Aufgaben:
1. Fasse den Text über die freiheitliche Tradition Frankreichs in zwei Sätzen zusammen.
2. Wer formulierte laut dem Text über die freiheitliche Tradition Frankreichs die Theorie der liberalen Zivilgesellschaft?
3. Schreibe den Text über die freiheitliche Tradition Frankreichs im Anschluss an seinen letzten Satz weiter.
=== Zitierte Passage ===
Photo: Wikimedia Commons (CC 0)

Mehr als jeder vierte französische Wähler hat bei der ersten Runde der Präsidentschaftswahlen für rechts- oder linksradikale Politiker gestimmt. Jetzt ist ein gemäßigter Sozialdemokrat die Hoffnung des Landes und des ganzen Kontinents. Dabei hat Frankreich eine bedeutende freiheitliche Tradition.

Republik und Menschenrechte, Marktwirtschaft und Freihandel

Francois Fénelon (1651-1715) war ein wichtiger Vordenker der Menschenrechte und stand im Frankreich des Sonnenkönigs für individuelle Freiheit ein. Montesquieu (1689-1755) war der Begründer der Theorie der modernen Republik und steht mithin an der Wiege aller freiheitlichen Demokratien der jüngeren Geschichte. Nicolas de Condorcet (1743-1794) trat als einer der ersten für die Gleichberechtigung der Frau ein. Jean-Baptiste Say (1767-1832) war ein mächtiger Fürsprecher unternehmerischer Freiheit. Frédéric Bastiat (1801-1850) ist das Kunststück gelungen, die Ideen der Marktwirtschaft und des Liberalismus so anschaulich darzustellen, dass seine Schriften heute noch klassische Einführungstexte sind. Alexis de Tocqueville (1805-1859) formulierte die Theorie der liberalen Zivilgesellschaft. Michel Chevalier (1806-1879) war der kongeniale Partner des großen Freihändlers Richard Cobden auf der französischen Seite. Andere im Sinne der Freiheit wohlklingende Namen sind Richard Cantillon, Turgot, Olympe de Gouges, Lafayette, Charles Comte und Charles Dunoyer.

Im Laufe des 19. Jahrhunderts und vor allem im 20. Jahrhunderts versiegt diese Tradition zunehmend. In den letzten 100 Jahren stechen mit genialen Gedanken und Schriften noch Bertrand de Jouvenel (1903-1987) und vor allem Raymond Aron (1905-1983) hervor. Danach wird es leider immer dünner … Im Aufbäumen gegen den Absolutismus, Zentralismus und Bürokratismus, der das Land schon vom 17. bis ins 19. Jahrhundert durchdrang, formierte sich zunächst manch anregender und sogar global einflussreicher Widerstand. Ein Denker und ein Ereignis führten jedoch dazu, dass die Idee der Liberté gewissermaßen falsch abbog. Jean-Jacques Rousseau ersetzte den Absolutismus des Königs durch den Absolutismus des Volkswillens. Und die Französische Revolution entartete in eine radikale Tyrannei einer kleinen Gruppe, die sich fatal selbst überschätzte und die Freiheit in einem Blutmeer ertränkte.
=== Datenauszug ===
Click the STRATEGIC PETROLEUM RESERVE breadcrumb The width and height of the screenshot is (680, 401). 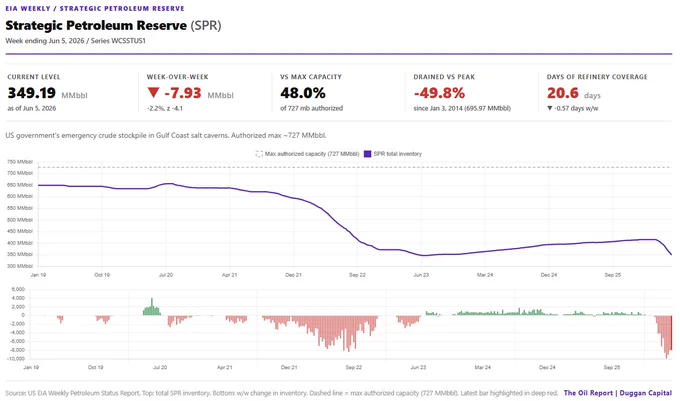click(122, 8)
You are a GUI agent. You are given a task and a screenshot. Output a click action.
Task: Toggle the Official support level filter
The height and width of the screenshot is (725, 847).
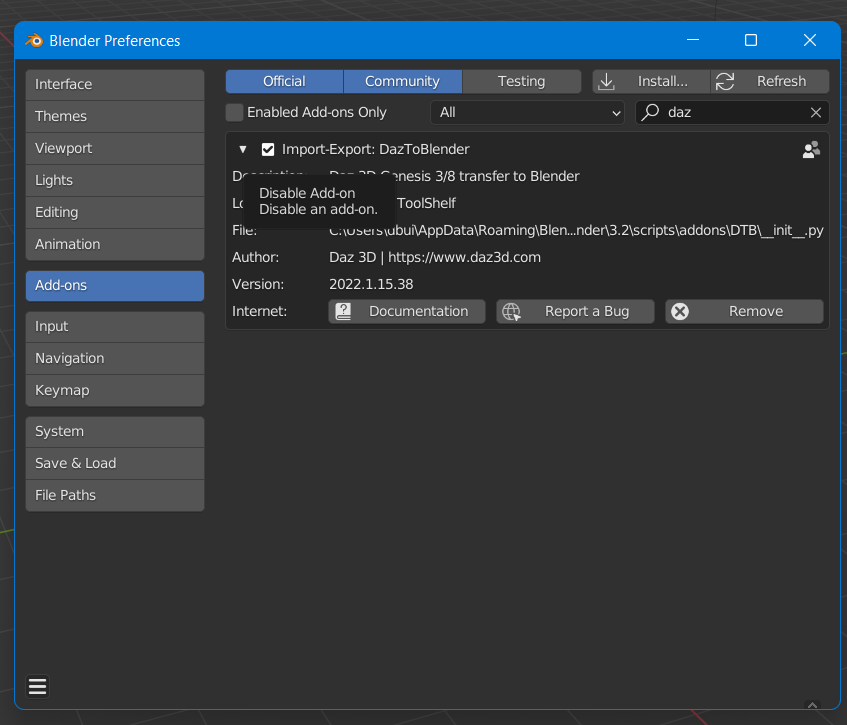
===
Lösungen nach Aufgaben:
1. Obwohl bei der ersten Runde der Präsidentschaftswahlen mehr als jeder vierte französische Wähler für rechts- oder linksradikale Politiker stimmte, hat Frankreich eine bedeutende freiheitliche Tradition mit Denkern wie Fénelon, Montesquieu, Condorcet, Say, Bastiat und Tocqueville. Im 19. und 20. Jahrhundert versiegte diese Tradition zunehmend, und Rousseau sowie die Französische Revolution führten dazu, dass die Idee der Liberté falsch abbog.

2. Alexis de Tocqueville.

3.
Einer der geistigen Führer des Liberalismus des 19. Jahrhunderts

Einer der wichtigsten Kritiker dieser Entwicklung des französischen Liberalismus war der Schriftsteller und Politiker Benjamin Constant (1767-1830), den Friedrich August von Hayek als einen „der geistigen Führer des Liberalismus des 19. Jahrhunderts“ bezeichnete. Constant war ein wahrer Europäer: Geboren in der Schweiz als Abkömmling einer französischen Familie wuchs er unter anderem in den Niederlanden, Brüssel und Großbritannien auf. Er studierte in Erlangen und Edinburgh, wo der Siebzehnjährige mit zentralen Persönlichkeiten der liberalen Geistesgeschichte wie Adam Smith, David Hume und Adam Ferguson Umgang pflegte. Er war mit dem größten deutschen Liberalen jener Zeit, seinem Jahrgangsgenossen Wilhelm von Humboldt, befreundet und übersetzte die Werke Kants ins Französische.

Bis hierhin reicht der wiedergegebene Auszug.